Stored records
--- --- ---

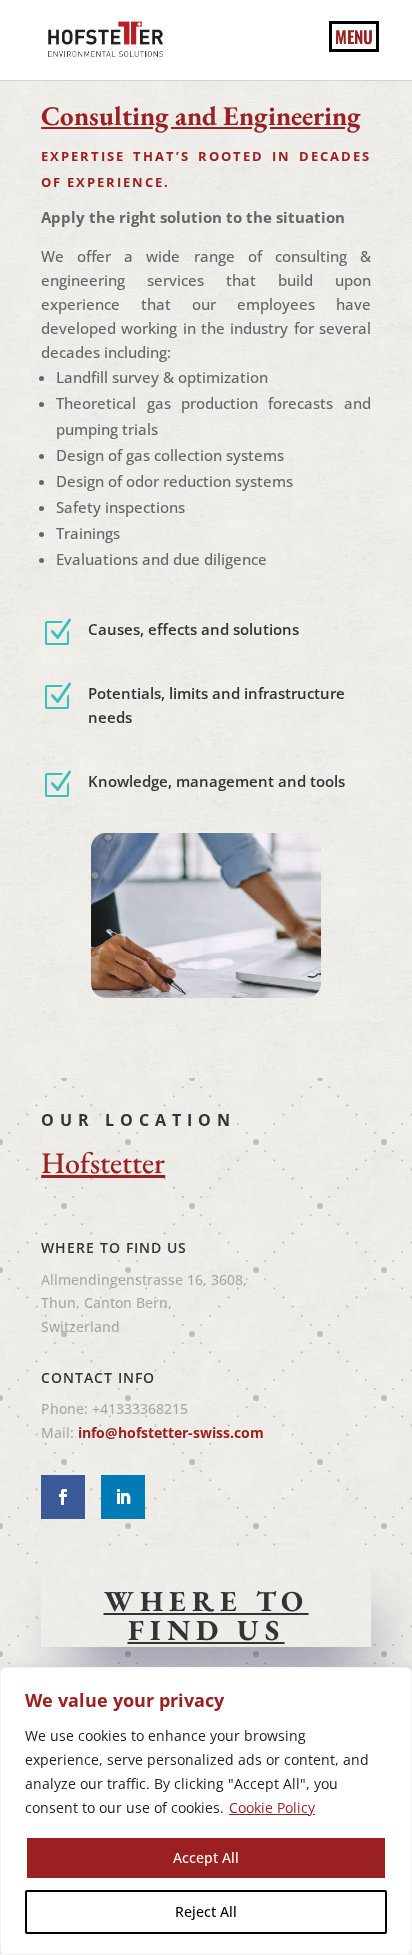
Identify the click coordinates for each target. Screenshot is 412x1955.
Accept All (206, 1857)
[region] (206, 1811)
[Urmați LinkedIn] (123, 1497)
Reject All (206, 1911)
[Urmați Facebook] (63, 1497)
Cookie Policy (272, 1807)
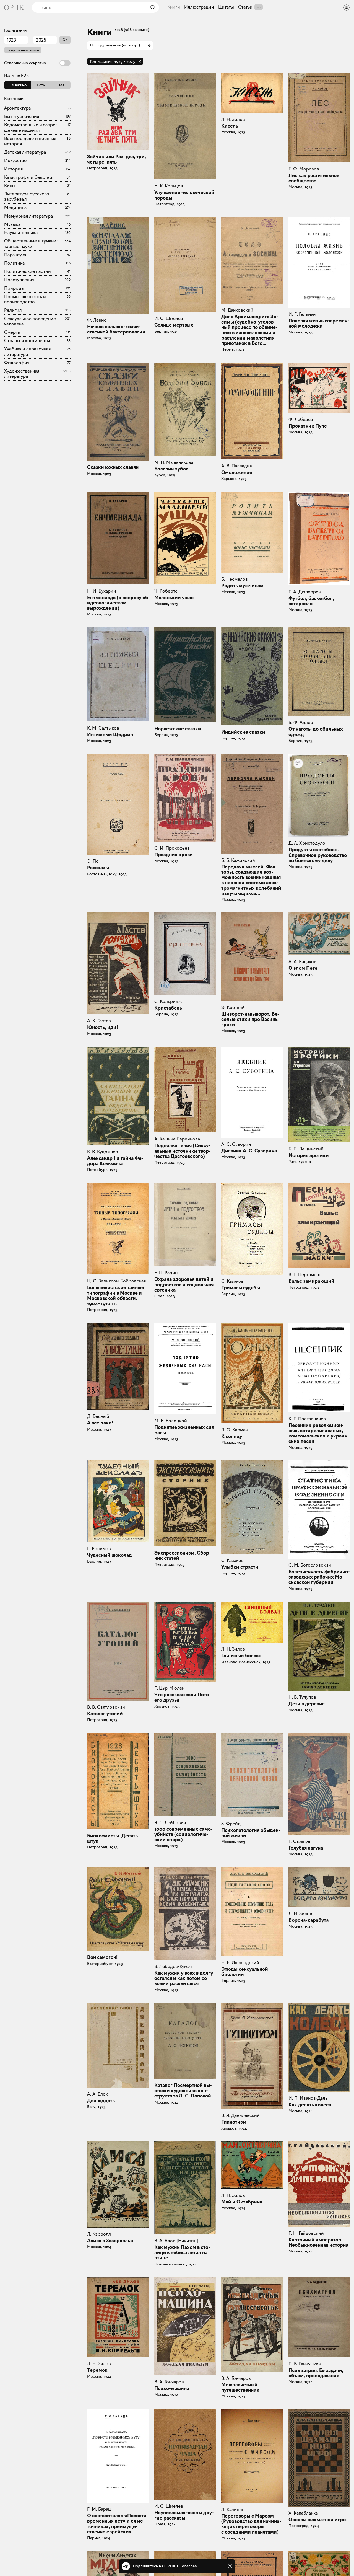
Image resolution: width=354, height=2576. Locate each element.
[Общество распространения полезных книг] (14, 7)
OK (65, 40)
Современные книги (23, 50)
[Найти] (151, 7)
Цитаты (226, 7)
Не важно (18, 84)
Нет (60, 84)
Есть (41, 84)
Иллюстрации (199, 7)
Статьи (245, 7)
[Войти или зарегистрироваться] (346, 7)
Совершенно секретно (25, 62)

--- --- ---

> _Exercise description_
Find the line containing "OK (65, 40)", then output it and every line after it to the end of the data, exactly.

> _Answer space_
OK (65, 40)
Современные книги (23, 50)
[Найти] (151, 7)
Цитаты (226, 7)
Не важно (18, 84)
Нет (60, 84)
Есть (41, 84)
Иллюстрации (199, 7)
Статьи (245, 7)
[Войти или зарегистрироваться] (346, 7)
Совершенно секретно (25, 62)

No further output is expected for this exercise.